Finding the limit of surface integral

Question

I have found this problem in my textbook.

Evaluate $$\iint_S F\cdot n ds $$ where $$F = yz\hat i+xz\hat j+xy\hat k$$ and S is that part of the surface of the sphere $$x^2+y^2+z^2 = 1$$ which lies in first octant.

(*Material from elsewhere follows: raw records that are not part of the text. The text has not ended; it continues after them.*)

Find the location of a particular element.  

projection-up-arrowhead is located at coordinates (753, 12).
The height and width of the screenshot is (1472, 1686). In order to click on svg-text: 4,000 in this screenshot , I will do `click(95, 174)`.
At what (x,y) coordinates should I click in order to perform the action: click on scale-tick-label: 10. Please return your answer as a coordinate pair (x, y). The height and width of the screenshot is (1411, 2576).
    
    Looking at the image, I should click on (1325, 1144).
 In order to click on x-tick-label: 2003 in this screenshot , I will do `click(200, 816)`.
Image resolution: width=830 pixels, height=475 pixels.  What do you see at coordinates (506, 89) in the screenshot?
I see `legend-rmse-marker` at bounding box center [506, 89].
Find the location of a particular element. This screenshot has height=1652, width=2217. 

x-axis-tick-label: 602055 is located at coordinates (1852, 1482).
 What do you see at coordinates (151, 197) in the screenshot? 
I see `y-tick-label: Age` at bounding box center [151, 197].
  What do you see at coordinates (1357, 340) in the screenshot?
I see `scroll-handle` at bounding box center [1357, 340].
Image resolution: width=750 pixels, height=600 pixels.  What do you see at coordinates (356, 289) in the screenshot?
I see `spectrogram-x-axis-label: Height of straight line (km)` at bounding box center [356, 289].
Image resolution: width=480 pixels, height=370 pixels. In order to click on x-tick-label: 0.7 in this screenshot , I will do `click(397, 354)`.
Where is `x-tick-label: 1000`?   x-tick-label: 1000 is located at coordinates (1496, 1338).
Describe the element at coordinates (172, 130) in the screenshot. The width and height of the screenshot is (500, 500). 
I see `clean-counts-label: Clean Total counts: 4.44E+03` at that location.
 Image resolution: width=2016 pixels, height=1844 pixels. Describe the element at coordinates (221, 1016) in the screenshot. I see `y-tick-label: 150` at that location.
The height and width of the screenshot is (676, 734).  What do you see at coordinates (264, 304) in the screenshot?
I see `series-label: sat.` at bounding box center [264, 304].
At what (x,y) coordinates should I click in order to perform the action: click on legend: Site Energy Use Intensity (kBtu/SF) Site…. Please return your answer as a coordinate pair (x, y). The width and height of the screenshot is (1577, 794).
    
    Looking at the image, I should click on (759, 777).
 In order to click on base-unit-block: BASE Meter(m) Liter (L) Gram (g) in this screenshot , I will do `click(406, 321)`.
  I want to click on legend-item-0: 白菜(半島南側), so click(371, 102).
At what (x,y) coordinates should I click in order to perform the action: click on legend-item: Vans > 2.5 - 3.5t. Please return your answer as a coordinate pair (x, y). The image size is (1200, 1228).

I have tried to solve this problem using $x = rcos\theta \cdot sin\phi $ and $y = rsin\theta \cdot sin\phi$ . But i'm stuck in determining the limit. In my text book they used $\phi : 0\to\pi/2$ and $\theta : 0\to\pi/2$ . But i couldn't understand it. Can anyone please explain it? Thanks in advance.

Answer 1

The reason why $\phi$, the azimuthal angle only goes from $0$ to $\frac{\pi}{2}$ is because we only take a quarter-turn along the circle in the $xy$-plane. Since there are $2\pi$ radians in a circle and we are only taking a quarter turn, this reduces to $\frac{1}{4}2\pi = \frac{\pi}{2}$. As for $\theta$, the polar angle, the range of this from the $+z$-axis to the $-$z-axis is $\pi$ radians. Because we're only interested in the first octant, or the part where $z>0$, then we only go half the total distance (we arc from the $+z$-axis down to the $xy$-plane), and so we only $\frac{\pi}{2}$ radians for $\theta$.